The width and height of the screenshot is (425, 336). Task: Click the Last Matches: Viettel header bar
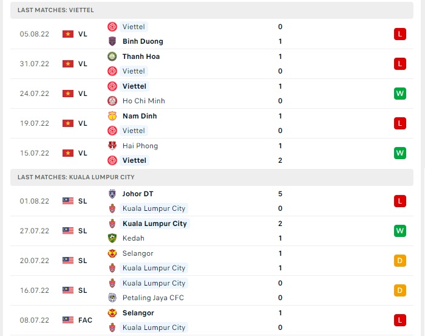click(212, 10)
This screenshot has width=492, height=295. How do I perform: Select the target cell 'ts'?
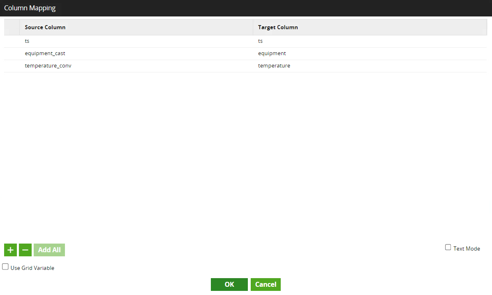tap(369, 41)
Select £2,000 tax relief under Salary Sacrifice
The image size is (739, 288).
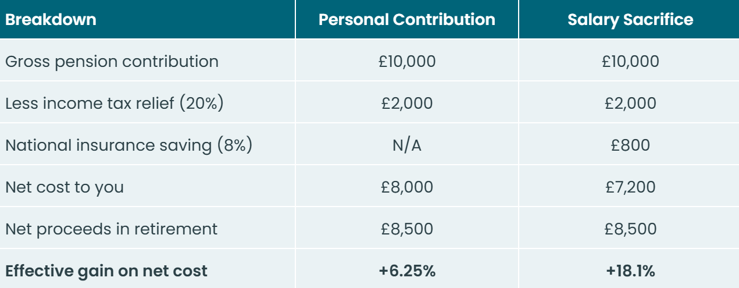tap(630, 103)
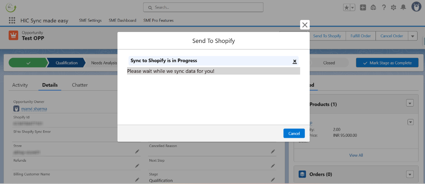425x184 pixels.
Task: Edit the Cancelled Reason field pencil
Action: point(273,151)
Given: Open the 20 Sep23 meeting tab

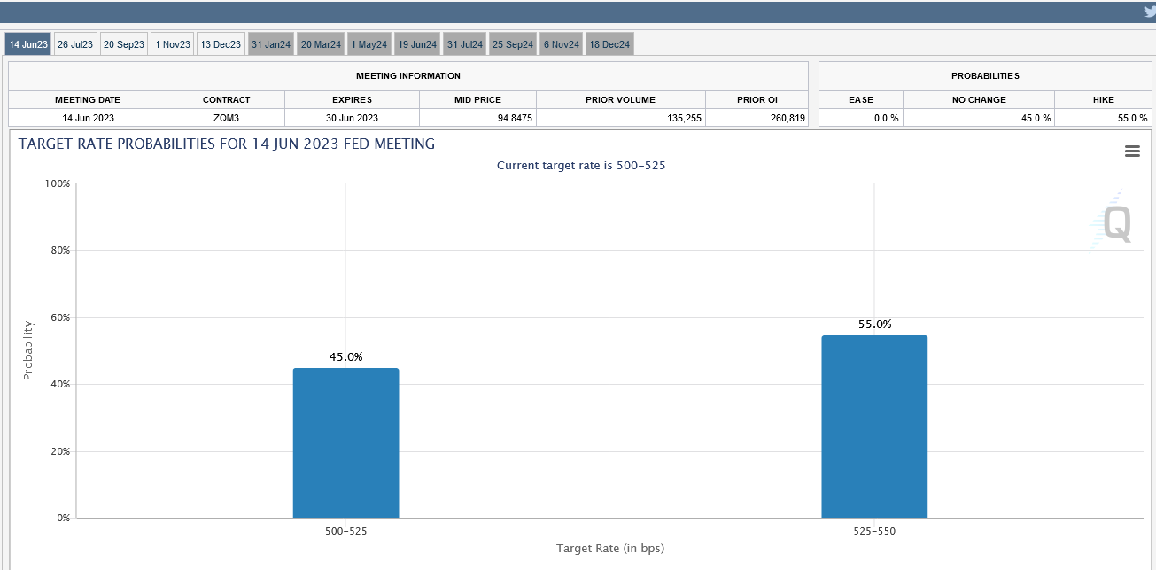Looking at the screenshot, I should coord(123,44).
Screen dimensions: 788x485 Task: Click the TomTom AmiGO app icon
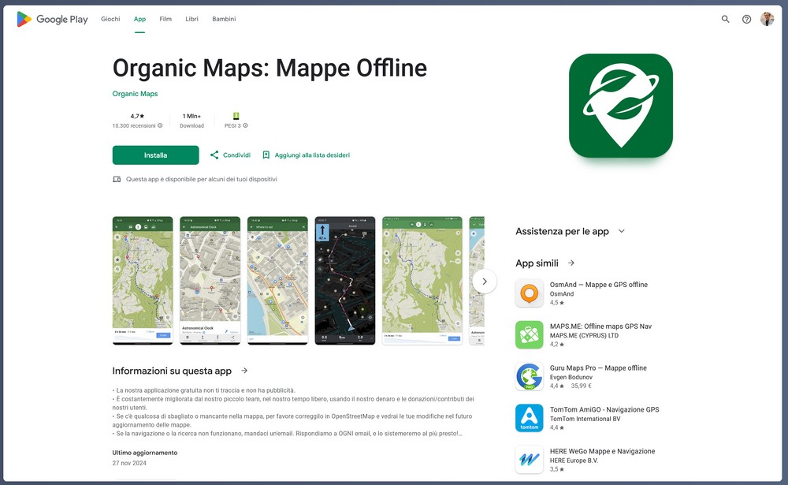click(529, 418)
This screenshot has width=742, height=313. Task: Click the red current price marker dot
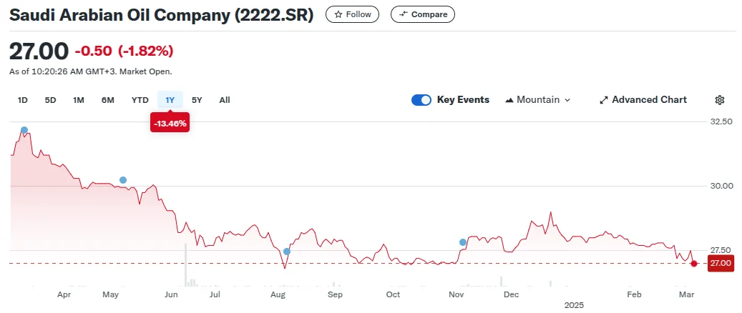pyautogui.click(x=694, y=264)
....
Brief => Repeat word for word the lines starting at the one with "This screenshot has width=492, height=295." and ending at the final line of the records above, both included; no pictures.

Final answer =>
This screenshot has width=492, height=295. How do I perform: Select the target cell 'ts'?
tap(369, 41)
Select £2,000 tax relief under Salary Sacrifice
The image size is (739, 288).
tap(630, 103)
425x184 pixels.
Task: Edit the Cancelled Reason field pencil
Action: point(273,151)
Given: Open the 20 Sep23 meeting tab

Looking at the screenshot, I should coord(123,44).
Screen dimensions: 788x485 Task: Click the TomTom AmiGO app icon
click(529, 418)
This screenshot has width=742, height=313. Task: Click the red current price marker dot
pyautogui.click(x=694, y=264)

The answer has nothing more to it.